[Task data Boundary: Start]

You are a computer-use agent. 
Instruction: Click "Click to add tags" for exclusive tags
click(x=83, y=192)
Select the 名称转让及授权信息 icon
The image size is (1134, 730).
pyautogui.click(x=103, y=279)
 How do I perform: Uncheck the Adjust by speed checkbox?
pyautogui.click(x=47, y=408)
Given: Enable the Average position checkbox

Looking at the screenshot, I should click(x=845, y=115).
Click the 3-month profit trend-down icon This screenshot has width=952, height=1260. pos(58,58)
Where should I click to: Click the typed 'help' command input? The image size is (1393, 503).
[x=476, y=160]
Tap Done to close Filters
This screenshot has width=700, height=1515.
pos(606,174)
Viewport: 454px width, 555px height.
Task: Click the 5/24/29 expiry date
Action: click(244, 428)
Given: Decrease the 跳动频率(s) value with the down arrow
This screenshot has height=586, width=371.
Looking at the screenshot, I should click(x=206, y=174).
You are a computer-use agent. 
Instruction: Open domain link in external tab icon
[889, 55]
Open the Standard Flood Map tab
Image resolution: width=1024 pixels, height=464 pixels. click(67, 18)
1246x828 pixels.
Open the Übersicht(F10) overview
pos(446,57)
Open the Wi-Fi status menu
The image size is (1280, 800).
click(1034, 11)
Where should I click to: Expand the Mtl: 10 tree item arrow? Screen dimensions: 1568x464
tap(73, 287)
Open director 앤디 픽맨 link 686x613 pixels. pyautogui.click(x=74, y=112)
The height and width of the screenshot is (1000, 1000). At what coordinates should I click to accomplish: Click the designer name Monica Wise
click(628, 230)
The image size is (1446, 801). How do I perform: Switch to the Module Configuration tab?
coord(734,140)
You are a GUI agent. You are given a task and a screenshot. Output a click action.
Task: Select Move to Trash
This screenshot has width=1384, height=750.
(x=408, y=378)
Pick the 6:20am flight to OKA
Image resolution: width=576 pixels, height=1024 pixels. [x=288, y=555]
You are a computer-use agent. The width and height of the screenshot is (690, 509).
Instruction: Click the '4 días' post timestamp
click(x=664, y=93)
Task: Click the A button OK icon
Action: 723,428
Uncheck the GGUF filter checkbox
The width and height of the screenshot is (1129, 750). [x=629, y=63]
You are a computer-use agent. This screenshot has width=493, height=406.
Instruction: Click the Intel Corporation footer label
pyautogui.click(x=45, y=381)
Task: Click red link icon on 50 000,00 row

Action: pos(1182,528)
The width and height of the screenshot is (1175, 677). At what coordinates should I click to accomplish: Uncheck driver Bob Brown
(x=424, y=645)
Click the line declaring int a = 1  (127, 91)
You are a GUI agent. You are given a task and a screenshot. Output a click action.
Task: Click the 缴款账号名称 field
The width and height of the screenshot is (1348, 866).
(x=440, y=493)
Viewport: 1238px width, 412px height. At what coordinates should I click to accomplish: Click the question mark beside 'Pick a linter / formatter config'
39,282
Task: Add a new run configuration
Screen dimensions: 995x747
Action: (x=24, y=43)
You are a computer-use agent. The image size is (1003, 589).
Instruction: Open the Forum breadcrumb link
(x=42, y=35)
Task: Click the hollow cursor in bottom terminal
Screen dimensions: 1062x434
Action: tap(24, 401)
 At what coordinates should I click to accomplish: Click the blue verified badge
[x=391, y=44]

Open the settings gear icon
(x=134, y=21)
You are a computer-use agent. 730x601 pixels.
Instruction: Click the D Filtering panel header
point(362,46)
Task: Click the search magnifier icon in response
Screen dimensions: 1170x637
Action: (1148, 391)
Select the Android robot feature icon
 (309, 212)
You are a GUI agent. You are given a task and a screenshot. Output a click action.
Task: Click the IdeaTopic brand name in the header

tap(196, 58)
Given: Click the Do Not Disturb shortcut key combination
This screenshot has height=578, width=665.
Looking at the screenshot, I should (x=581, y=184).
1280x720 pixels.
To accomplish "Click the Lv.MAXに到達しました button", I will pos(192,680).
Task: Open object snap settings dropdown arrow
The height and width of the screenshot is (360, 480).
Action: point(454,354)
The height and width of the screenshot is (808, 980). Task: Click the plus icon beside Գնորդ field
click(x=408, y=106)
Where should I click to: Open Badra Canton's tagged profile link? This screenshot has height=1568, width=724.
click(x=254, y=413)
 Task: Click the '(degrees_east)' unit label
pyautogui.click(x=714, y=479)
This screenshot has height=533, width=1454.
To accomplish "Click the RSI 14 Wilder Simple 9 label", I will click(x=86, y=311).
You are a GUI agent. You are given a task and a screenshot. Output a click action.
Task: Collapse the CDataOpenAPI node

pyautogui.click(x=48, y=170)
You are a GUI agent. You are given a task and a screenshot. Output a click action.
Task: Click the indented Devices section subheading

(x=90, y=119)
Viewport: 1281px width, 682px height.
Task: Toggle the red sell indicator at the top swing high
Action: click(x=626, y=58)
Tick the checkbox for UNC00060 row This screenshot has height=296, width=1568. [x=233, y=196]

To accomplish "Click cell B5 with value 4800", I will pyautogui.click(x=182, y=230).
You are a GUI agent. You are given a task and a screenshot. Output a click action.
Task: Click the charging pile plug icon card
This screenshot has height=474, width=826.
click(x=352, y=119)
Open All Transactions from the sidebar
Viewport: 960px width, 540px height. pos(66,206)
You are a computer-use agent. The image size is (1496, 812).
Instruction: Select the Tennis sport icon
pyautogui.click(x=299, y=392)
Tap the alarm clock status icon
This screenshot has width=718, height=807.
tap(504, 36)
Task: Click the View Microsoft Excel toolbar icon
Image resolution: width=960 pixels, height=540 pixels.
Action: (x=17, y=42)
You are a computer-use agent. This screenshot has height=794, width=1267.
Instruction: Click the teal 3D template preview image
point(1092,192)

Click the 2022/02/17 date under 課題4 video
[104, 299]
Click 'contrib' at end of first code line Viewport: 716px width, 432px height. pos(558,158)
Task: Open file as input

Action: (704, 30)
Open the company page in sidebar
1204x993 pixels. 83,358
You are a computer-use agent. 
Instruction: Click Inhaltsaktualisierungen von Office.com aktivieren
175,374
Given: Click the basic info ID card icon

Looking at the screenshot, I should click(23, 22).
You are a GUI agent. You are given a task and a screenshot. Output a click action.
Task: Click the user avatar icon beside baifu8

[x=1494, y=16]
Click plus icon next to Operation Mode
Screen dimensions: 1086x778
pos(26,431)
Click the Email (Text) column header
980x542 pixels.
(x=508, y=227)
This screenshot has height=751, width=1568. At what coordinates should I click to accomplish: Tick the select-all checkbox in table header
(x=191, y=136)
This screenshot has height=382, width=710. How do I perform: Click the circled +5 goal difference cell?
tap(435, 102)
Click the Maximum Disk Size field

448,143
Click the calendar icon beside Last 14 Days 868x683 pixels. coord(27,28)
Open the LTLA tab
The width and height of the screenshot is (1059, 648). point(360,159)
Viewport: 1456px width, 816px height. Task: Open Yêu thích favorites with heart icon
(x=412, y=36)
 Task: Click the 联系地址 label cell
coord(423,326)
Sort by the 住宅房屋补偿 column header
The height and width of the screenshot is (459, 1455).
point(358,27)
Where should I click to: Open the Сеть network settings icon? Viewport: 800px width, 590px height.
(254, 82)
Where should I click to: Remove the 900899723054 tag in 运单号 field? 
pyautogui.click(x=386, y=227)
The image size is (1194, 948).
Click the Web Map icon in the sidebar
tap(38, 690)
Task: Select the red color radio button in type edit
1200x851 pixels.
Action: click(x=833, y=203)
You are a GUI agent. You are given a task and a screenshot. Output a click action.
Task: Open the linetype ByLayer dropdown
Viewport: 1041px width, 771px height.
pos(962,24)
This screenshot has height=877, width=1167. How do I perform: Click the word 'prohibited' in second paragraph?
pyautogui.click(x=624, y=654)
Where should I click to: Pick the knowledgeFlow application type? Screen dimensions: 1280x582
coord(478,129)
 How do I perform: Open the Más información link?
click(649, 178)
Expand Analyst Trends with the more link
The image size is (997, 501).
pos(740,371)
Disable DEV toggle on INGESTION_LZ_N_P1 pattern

[Task data Boundary: End]

Work instruction: Which lines of the data include the string "dropdown"? Find them and copy each one.

Exercise response:
Task: Open object snap settings dropdown arrow
Task: Open the linetype ByLayer dropdown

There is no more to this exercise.